[Öğe koordinat verileri]
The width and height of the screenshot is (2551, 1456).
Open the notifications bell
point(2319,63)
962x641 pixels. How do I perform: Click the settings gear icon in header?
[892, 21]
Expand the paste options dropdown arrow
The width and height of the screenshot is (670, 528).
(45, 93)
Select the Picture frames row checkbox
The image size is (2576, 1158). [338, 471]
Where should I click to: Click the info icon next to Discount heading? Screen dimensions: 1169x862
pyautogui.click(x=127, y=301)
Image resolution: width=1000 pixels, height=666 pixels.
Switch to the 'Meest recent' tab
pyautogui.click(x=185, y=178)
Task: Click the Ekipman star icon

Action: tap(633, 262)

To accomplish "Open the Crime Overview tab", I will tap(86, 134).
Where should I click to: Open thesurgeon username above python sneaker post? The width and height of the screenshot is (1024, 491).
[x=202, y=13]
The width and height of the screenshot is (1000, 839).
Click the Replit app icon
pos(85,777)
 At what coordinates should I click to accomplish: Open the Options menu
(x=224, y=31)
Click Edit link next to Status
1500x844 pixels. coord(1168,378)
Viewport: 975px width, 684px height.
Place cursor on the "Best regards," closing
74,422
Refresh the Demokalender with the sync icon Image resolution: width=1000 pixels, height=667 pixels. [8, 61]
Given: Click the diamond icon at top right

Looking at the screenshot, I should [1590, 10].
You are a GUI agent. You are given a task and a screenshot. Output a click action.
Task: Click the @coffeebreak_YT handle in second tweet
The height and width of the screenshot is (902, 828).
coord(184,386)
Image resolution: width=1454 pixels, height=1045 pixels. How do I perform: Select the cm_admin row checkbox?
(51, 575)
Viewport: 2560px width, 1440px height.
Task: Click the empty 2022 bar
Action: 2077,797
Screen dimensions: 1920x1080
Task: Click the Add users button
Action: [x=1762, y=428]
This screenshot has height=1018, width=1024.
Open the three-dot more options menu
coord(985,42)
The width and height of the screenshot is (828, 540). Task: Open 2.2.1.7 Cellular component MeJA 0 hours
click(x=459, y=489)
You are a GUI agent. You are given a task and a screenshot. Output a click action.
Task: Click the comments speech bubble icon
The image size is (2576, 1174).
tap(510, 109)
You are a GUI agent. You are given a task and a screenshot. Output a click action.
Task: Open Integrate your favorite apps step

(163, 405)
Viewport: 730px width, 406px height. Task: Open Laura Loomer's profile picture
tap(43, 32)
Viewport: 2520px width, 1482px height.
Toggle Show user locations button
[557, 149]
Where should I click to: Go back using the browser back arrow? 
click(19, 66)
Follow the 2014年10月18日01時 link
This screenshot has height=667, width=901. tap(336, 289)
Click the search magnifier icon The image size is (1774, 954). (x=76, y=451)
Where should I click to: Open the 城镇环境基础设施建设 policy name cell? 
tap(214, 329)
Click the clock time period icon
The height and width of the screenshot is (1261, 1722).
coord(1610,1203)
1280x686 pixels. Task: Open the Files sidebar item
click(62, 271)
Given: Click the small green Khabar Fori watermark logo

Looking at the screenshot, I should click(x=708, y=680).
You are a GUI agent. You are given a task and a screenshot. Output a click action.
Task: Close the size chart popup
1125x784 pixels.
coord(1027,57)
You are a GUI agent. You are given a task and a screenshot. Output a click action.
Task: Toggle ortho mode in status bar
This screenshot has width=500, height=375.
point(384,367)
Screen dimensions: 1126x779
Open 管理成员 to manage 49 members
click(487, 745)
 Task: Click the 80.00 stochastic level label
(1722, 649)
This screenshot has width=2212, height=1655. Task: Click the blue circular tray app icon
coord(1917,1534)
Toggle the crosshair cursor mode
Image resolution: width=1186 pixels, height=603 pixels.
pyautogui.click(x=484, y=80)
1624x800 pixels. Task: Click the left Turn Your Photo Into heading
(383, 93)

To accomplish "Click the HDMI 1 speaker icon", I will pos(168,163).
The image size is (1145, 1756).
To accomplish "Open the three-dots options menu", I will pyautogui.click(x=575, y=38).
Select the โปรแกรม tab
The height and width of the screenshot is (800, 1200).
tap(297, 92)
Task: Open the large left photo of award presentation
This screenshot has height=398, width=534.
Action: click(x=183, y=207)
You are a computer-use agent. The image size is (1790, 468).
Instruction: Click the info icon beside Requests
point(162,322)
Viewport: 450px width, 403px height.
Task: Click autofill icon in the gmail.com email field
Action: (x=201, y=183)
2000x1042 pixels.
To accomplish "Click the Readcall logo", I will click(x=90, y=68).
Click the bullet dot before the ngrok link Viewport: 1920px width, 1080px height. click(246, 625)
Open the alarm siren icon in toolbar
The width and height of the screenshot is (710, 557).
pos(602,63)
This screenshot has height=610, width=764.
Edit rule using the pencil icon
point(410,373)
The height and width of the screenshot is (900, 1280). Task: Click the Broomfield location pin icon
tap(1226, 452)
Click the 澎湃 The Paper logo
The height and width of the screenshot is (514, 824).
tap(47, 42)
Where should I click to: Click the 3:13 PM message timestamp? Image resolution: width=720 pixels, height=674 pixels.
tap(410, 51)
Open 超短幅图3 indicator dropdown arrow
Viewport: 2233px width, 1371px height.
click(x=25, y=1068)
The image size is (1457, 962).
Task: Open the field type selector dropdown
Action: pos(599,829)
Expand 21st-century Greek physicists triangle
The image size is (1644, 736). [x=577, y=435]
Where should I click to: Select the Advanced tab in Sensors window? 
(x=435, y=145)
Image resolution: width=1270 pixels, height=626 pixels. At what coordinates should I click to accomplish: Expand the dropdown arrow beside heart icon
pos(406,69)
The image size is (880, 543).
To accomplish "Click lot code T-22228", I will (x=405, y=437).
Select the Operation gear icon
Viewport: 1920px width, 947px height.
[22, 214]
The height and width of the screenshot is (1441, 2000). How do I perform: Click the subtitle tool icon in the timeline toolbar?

**Verilen alıştırma**
Kayıtlarda geçen "Replit" sözcüğünü "Discord" ile değiştirerek bütün kayıtları yeniden yaz, başka hiçbir şeyi değiştirme.

**Görevin çıktısı**
The width and height of the screenshot is (2551, 1456).
Open the notifications bell
point(2319,63)
962x641 pixels. How do I perform: Click the settings gear icon in header?
[892, 21]
Expand the paste options dropdown arrow
The width and height of the screenshot is (670, 528).
(45, 93)
Select the Picture frames row checkbox
The image size is (2576, 1158). [338, 471]
Where should I click to: Click the info icon next to Discount heading? Screen dimensions: 1169x862
pyautogui.click(x=127, y=301)
Image resolution: width=1000 pixels, height=666 pixels.
Switch to the 'Meest recent' tab
pyautogui.click(x=185, y=178)
Task: Click the Ekipman star icon

Action: tap(633, 262)

To accomplish "Open the Crime Overview tab", I will tap(86, 134).
Where should I click to: Open thesurgeon username above python sneaker post? The width and height of the screenshot is (1024, 491).
[x=202, y=13]
The width and height of the screenshot is (1000, 839).
Click the Discord app icon
pos(85,777)
 At what coordinates should I click to accomplish: Open the Options menu
(x=224, y=31)
Click Edit link next to Status
1500x844 pixels. coord(1168,378)
Viewport: 975px width, 684px height.
Place cursor on the "Best regards," closing
74,422
Refresh the Demokalender with the sync icon Image resolution: width=1000 pixels, height=667 pixels. [8, 61]
Given: Click the diamond icon at top right

Looking at the screenshot, I should [1590, 10].
You are a GUI agent. You are given a task and a screenshot. Output a click action.
Task: Click the @coffeebreak_YT handle in second tweet
The height and width of the screenshot is (902, 828).
coord(184,386)
Image resolution: width=1454 pixels, height=1045 pixels. How do I perform: Select the cm_admin row checkbox?
(51, 575)
Viewport: 2560px width, 1440px height.
Task: Click the empty 2022 bar
Action: 2077,797
Screen dimensions: 1920x1080
Task: Click the Add users button
Action: [x=1762, y=428]
This screenshot has height=1018, width=1024.
Open the three-dot more options menu
coord(985,42)
The width and height of the screenshot is (828, 540). Task: Open 2.2.1.7 Cellular component MeJA 0 hours
click(x=459, y=489)
You are a GUI agent. You are given a task and a screenshot. Output a click action.
Task: Click the comments speech bubble icon
The image size is (2576, 1174).
tap(510, 109)
You are a GUI agent. You are given a task and a screenshot. Output a click action.
Task: Open Integrate your favorite apps step

(163, 405)
Viewport: 730px width, 406px height. Task: Open Laura Loomer's profile picture
tap(43, 32)
Viewport: 2520px width, 1482px height.
Toggle Show user locations button
[557, 149]
Where should I click to: Go back using the browser back arrow? 
click(19, 66)
Follow the 2014年10月18日01時 link
This screenshot has height=667, width=901. tap(336, 289)
Click the search magnifier icon The image size is (1774, 954). (x=76, y=451)
Where should I click to: Open the 城镇环境基础设施建设 policy name cell? 
tap(214, 329)
Click the clock time period icon
The height and width of the screenshot is (1261, 1722).
coord(1610,1203)
1280x686 pixels. Task: Open the Files sidebar item
click(62, 271)
Given: Click the small green Khabar Fori watermark logo

Looking at the screenshot, I should click(x=708, y=680).
You are a GUI agent. You are given a task and a screenshot. Output a click action.
Task: Close the size chart popup
1125x784 pixels.
coord(1027,57)
You are a GUI agent. You are given a task and a screenshot. Output a click action.
Task: Toggle ortho mode in status bar
This screenshot has width=500, height=375.
point(384,367)
Screen dimensions: 1126x779
Open 管理成员 to manage 49 members
click(487, 745)
 Task: Click the 80.00 stochastic level label
(1722, 649)
This screenshot has width=2212, height=1655. Task: Click the blue circular tray app icon
coord(1917,1534)
Toggle the crosshair cursor mode
Image resolution: width=1186 pixels, height=603 pixels.
pyautogui.click(x=484, y=80)
1624x800 pixels. Task: Click the left Turn Your Photo Into heading
(383, 93)

To accomplish "Click the HDMI 1 speaker icon", I will pos(168,163).
The image size is (1145, 1756).
To accomplish "Open the three-dots options menu", I will pyautogui.click(x=575, y=38).
Select the โปรแกรม tab
The height and width of the screenshot is (800, 1200).
tap(297, 92)
Task: Open the large left photo of award presentation
This screenshot has height=398, width=534.
Action: click(x=183, y=207)
You are a computer-use agent. The image size is (1790, 468).
Instruction: Click the info icon beside Requests
point(162,322)
Viewport: 450px width, 403px height.
Task: Click autofill icon in the gmail.com email field
Action: (x=201, y=183)
2000x1042 pixels.
To accomplish "Click the Readcall logo", I will click(x=90, y=68).
Click the bullet dot before the ngrok link Viewport: 1920px width, 1080px height. click(246, 625)
Open the alarm siren icon in toolbar
The width and height of the screenshot is (710, 557).
pos(602,63)
This screenshot has height=610, width=764.
Edit rule using the pencil icon
point(410,373)
The height and width of the screenshot is (900, 1280). Task: Click the Broomfield location pin icon
tap(1226, 452)
Click the 澎湃 The Paper logo
The height and width of the screenshot is (514, 824).
tap(47, 42)
Where should I click to: Click the 3:13 PM message timestamp? Image resolution: width=720 pixels, height=674 pixels.
tap(410, 51)
Open 超短幅图3 indicator dropdown arrow
Viewport: 2233px width, 1371px height.
click(x=25, y=1068)
The image size is (1457, 962).
Task: Open the field type selector dropdown
Action: pos(599,829)
Expand 21st-century Greek physicists triangle
The image size is (1644, 736). [x=577, y=435]
Where should I click to: Select the Advanced tab in Sensors window? 
(x=435, y=145)
Image resolution: width=1270 pixels, height=626 pixels. At what coordinates should I click to accomplish: Expand the dropdown arrow beside heart icon
pos(406,69)
The image size is (880, 543).
To accomplish "Click lot code T-22228", I will (x=405, y=437).
Select the Operation gear icon
Viewport: 1920px width, 947px height.
[22, 214]
The height and width of the screenshot is (1441, 2000). How do I perform: Click the subtitle tool icon in the timeline toolbar?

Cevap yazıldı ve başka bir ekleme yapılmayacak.